- [TASK GOAL]: Retype the following lines word for word, leaving nothing out.
** Start of DATA IN THIS EXERCISE **
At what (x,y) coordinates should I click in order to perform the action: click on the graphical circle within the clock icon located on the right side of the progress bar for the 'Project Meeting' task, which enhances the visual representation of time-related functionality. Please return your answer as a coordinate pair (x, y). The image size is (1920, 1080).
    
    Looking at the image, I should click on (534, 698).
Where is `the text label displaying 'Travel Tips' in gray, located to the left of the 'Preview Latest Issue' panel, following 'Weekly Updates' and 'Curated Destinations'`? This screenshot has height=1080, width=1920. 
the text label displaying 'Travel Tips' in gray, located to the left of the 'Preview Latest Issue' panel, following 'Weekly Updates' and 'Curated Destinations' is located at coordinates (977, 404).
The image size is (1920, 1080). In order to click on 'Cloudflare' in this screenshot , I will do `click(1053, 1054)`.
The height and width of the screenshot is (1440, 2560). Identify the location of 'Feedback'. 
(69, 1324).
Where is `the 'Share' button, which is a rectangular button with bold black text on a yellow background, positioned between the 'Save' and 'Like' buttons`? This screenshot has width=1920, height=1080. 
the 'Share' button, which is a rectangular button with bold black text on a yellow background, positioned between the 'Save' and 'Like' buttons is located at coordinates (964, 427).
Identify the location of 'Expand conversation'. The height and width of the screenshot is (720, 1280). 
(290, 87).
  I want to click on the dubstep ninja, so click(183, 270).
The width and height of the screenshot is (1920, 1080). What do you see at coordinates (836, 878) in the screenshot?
** End of DATA IN THIS EXERCISE **
- [CORRECT OUTPUT]:
At what (x,y) coordinates should I click in order to perform the action: click on the graphical circle within the clock icon located on the right side of the progress bar for the 'Project Meeting' task, which enhances the visual representation of time-related functionality. Please return your answer as a coordinate pair (x, y). The image size is (1920, 1080).
    
    Looking at the image, I should click on (534, 698).
Where is `the text label displaying 'Travel Tips' in gray, located to the left of the 'Preview Latest Issue' panel, following 'Weekly Updates' and 'Curated Destinations'`? This screenshot has height=1080, width=1920. 
the text label displaying 'Travel Tips' in gray, located to the left of the 'Preview Latest Issue' panel, following 'Weekly Updates' and 'Curated Destinations' is located at coordinates (977, 404).
The image size is (1920, 1080). In order to click on 'Cloudflare' in this screenshot , I will do `click(1053, 1054)`.
The height and width of the screenshot is (1440, 2560). Identify the location of 'Feedback'. 
(69, 1324).
Where is `the 'Share' button, which is a rectangular button with bold black text on a yellow background, positioned between the 'Save' and 'Like' buttons`? This screenshot has width=1920, height=1080. 
the 'Share' button, which is a rectangular button with bold black text on a yellow background, positioned between the 'Save' and 'Like' buttons is located at coordinates (964, 427).
Identify the location of 'Expand conversation'. The height and width of the screenshot is (720, 1280). 
(290, 87).
  I want to click on the dubstep ninja, so click(183, 270).
The width and height of the screenshot is (1920, 1080). What do you see at coordinates (836, 878) in the screenshot?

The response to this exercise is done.